BRIEF: In the entries that follow, how many lines contain "link"? Answer with the number only.

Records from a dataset
=== Section Start ===
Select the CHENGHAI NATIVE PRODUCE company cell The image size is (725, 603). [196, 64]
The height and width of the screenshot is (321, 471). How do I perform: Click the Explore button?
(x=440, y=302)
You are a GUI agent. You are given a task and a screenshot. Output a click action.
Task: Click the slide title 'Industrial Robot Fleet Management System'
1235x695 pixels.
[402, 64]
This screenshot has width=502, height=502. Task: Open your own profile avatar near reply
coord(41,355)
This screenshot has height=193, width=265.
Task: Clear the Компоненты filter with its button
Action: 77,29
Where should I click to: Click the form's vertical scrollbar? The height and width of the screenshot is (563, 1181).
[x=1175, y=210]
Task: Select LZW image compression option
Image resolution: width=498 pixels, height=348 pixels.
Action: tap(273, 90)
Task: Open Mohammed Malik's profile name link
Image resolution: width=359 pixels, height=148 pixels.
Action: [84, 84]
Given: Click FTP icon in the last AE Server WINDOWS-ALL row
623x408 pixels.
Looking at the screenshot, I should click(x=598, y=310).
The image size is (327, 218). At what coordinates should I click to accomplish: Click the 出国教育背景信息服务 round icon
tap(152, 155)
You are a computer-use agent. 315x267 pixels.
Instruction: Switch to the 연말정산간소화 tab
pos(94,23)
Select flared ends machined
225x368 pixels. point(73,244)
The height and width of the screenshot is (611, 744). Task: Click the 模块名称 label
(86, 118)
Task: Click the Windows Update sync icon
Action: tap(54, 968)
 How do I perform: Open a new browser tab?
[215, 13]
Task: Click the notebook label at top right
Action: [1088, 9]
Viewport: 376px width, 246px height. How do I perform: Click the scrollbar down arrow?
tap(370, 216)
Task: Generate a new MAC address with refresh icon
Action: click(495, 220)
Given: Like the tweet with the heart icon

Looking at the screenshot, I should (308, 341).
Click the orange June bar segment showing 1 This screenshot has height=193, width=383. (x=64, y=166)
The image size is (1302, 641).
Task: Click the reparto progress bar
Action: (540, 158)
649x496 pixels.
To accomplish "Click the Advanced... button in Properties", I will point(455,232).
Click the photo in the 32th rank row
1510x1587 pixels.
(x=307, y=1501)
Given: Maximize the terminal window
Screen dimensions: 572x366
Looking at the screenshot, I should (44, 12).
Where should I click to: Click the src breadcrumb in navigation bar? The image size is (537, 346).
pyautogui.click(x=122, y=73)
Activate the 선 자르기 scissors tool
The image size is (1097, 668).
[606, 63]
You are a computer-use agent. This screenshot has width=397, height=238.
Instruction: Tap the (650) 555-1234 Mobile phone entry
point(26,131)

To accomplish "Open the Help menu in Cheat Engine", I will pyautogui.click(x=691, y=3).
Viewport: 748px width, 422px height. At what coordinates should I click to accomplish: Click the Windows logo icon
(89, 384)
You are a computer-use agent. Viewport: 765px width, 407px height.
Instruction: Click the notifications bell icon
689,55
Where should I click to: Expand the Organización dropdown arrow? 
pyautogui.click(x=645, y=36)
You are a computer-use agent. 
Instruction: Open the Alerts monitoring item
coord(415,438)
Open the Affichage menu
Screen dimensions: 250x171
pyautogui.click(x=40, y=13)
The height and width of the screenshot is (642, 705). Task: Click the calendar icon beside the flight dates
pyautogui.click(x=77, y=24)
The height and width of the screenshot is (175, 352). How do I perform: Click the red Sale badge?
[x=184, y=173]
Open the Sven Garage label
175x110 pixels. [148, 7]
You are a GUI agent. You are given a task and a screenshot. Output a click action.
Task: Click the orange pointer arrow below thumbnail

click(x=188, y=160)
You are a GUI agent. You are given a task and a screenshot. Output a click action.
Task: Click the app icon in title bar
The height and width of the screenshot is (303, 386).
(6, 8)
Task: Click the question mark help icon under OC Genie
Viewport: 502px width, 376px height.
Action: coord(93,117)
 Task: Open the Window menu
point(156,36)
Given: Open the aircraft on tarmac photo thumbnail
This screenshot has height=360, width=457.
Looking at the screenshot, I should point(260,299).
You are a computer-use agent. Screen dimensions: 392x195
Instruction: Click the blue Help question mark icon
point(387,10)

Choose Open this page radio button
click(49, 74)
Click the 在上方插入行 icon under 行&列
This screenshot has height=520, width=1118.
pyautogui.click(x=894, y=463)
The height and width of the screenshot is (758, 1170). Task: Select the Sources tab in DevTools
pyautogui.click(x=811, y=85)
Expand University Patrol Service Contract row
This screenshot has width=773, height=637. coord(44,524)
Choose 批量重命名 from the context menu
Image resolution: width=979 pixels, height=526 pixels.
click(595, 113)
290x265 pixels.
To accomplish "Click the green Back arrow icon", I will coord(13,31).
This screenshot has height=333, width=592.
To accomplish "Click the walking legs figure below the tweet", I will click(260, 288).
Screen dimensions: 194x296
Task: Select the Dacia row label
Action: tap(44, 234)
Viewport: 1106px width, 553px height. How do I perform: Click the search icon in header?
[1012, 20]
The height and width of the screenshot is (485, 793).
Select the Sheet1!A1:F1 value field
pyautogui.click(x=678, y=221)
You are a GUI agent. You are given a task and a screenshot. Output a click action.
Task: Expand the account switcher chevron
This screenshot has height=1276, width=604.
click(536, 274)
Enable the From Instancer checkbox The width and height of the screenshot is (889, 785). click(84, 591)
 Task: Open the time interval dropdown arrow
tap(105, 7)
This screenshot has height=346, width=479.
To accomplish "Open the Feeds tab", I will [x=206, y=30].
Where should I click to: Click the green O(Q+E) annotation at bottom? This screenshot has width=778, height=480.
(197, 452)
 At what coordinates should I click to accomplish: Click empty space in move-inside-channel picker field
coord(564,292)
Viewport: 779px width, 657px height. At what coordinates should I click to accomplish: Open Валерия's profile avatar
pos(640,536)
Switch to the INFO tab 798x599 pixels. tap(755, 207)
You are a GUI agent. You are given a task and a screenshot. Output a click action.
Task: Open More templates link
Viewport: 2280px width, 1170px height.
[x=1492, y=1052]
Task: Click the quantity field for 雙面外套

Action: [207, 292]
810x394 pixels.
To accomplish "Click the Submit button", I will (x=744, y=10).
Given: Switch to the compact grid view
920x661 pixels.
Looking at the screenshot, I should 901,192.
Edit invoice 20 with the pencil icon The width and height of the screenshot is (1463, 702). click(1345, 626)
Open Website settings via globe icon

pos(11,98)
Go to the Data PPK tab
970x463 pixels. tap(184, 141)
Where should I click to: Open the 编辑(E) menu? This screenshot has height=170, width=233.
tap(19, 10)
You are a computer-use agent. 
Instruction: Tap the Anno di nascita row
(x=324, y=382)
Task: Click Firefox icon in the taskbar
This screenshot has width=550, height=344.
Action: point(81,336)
=== Section End ===
EXERCISE RESPONSE: 2